SUPPLIED RECORDS START

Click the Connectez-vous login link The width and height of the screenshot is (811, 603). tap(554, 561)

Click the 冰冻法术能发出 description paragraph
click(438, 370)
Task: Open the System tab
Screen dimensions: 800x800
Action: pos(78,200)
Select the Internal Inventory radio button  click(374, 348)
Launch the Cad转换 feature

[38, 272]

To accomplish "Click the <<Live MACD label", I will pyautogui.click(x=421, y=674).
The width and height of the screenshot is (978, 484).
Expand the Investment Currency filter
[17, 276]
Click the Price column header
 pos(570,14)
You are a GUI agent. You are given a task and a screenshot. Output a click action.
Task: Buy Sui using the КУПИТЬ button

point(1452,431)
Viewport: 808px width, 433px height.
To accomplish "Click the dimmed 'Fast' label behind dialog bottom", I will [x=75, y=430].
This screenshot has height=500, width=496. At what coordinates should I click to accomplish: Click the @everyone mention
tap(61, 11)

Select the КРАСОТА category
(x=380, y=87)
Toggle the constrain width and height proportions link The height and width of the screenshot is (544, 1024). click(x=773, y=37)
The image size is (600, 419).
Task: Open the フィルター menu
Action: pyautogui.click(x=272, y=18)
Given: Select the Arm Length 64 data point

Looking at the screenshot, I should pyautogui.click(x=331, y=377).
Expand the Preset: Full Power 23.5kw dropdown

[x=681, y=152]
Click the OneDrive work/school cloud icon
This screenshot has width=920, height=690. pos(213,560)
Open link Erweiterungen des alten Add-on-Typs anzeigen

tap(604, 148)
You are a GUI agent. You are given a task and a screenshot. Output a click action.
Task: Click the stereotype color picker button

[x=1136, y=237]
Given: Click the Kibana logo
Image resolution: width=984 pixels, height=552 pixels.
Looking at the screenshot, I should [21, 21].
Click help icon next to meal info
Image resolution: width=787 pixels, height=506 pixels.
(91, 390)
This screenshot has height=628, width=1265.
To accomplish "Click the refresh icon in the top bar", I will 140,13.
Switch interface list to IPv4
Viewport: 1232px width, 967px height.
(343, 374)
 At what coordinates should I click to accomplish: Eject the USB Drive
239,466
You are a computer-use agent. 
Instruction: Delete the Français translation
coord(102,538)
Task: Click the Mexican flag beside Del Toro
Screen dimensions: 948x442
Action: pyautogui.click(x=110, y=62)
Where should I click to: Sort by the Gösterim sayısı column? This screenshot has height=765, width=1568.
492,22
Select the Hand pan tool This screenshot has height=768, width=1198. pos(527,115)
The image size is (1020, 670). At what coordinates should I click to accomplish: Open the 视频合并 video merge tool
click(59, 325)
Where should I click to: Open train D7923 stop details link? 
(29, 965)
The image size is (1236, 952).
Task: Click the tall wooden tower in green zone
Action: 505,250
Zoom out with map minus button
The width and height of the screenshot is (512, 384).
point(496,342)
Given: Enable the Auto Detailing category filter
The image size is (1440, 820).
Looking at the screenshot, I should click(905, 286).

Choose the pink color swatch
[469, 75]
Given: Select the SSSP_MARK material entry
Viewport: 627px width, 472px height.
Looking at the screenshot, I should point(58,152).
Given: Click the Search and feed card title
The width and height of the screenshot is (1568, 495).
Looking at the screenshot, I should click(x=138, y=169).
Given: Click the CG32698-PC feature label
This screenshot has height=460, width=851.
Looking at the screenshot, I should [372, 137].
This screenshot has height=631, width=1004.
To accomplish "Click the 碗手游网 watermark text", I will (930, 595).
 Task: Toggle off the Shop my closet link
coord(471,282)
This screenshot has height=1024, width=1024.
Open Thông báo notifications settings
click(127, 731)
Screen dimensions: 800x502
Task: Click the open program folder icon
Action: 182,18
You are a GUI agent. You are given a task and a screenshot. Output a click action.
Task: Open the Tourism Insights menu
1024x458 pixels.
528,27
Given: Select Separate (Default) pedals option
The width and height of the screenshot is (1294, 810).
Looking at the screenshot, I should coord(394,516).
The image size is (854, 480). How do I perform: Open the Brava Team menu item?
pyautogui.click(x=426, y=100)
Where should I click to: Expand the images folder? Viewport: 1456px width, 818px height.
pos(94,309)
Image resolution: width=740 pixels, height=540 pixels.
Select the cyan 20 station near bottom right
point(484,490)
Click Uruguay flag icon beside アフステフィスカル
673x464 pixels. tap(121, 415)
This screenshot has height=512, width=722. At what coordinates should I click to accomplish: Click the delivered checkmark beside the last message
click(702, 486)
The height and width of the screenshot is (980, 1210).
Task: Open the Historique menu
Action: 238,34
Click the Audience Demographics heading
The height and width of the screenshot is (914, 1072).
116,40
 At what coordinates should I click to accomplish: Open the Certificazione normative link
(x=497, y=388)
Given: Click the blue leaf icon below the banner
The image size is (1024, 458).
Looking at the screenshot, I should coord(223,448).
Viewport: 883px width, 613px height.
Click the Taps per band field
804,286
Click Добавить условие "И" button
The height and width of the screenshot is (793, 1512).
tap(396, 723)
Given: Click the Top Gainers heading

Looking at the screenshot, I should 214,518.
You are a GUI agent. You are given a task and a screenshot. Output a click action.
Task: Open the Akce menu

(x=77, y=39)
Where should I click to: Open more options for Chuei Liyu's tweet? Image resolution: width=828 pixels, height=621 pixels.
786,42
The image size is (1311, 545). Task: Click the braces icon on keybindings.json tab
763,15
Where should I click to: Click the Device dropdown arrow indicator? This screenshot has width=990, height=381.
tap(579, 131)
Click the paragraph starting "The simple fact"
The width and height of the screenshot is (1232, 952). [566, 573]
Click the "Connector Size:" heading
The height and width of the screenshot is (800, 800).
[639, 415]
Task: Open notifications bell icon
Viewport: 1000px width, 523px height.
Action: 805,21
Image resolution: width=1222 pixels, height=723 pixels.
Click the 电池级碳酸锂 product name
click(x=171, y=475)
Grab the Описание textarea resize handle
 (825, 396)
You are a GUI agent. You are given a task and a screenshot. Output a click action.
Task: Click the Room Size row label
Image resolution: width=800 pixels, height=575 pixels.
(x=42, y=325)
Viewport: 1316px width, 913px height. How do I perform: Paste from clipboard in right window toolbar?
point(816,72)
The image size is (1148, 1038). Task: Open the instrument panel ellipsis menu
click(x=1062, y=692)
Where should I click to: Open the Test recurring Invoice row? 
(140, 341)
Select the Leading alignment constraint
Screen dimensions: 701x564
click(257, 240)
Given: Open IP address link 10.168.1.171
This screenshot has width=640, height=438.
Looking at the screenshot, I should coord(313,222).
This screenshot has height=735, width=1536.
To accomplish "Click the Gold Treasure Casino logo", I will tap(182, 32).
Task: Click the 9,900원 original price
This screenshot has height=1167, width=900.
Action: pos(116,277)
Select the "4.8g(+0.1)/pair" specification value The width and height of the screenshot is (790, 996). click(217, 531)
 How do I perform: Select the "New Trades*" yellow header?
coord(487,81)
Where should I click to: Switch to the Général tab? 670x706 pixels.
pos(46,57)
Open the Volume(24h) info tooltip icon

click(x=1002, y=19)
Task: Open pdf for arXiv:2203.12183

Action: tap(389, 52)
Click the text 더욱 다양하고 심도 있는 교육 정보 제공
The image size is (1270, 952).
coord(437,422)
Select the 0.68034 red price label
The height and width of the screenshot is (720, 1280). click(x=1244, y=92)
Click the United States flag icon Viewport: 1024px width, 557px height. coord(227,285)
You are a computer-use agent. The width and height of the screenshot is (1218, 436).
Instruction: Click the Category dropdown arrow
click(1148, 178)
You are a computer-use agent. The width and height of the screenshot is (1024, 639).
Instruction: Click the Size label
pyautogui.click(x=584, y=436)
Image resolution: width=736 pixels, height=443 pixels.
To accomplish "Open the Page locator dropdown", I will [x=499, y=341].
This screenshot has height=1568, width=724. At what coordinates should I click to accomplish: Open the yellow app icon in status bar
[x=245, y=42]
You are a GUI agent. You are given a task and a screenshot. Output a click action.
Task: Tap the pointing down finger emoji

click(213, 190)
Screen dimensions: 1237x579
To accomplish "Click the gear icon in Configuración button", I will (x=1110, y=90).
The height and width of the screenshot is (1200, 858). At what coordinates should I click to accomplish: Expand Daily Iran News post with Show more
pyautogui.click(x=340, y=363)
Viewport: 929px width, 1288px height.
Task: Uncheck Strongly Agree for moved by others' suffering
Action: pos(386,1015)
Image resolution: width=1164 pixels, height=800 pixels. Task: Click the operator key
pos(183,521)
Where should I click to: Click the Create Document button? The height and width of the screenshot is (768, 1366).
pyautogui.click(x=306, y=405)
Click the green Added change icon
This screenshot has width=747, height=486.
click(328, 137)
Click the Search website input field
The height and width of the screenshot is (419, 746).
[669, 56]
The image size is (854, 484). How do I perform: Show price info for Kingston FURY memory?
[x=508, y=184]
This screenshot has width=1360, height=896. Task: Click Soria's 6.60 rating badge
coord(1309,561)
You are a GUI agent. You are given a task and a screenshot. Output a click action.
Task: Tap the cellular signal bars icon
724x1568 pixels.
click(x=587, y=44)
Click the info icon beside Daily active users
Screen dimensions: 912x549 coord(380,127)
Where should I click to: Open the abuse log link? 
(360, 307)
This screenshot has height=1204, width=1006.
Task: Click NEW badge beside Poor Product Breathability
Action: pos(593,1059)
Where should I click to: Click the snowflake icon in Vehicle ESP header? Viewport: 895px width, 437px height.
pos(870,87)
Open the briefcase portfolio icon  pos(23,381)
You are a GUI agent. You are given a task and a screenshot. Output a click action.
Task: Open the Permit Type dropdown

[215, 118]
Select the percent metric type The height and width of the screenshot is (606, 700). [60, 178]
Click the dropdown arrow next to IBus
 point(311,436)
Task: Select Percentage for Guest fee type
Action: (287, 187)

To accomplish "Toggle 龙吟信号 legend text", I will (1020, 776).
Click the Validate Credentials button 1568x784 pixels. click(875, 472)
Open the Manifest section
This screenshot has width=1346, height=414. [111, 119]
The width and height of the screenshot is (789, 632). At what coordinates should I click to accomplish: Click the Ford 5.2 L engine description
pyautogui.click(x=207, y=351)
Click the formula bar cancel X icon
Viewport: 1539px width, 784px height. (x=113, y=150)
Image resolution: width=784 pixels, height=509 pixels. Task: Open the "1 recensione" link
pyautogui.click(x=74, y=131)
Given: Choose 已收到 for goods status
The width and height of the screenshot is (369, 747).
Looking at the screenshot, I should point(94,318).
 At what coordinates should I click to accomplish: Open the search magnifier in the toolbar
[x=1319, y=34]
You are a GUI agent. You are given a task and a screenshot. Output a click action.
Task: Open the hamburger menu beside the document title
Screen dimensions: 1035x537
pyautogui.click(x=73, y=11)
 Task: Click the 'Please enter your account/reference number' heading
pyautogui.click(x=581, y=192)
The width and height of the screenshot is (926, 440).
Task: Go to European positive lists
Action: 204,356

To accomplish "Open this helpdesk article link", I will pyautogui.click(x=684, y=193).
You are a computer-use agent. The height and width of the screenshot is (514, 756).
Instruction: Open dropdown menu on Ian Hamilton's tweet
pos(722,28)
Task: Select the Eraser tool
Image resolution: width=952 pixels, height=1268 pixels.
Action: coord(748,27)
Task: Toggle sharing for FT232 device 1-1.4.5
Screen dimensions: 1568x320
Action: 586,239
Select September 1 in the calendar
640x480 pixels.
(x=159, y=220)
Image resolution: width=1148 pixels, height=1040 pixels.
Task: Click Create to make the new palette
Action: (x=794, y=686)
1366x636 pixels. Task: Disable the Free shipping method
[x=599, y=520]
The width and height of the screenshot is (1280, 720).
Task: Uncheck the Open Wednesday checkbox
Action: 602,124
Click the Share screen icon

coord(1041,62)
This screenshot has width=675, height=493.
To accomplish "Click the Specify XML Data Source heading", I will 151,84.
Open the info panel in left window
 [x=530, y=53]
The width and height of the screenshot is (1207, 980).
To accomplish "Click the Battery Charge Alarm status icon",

SUPPLIED RECORDS END

#### INSTRUCTIONS TO FOLLOW
Using the entries above, return each line that includes the word "computer".

#### WRITTEN SOLUTION
You are a computer-use agent. 
You are a computer-use agent. The width and height of the screenshot is (1218, 436).
You are a computer-use agent. The width and height of the screenshot is (1024, 639).
You are a computer-use agent. The height and width of the screenshot is (514, 756).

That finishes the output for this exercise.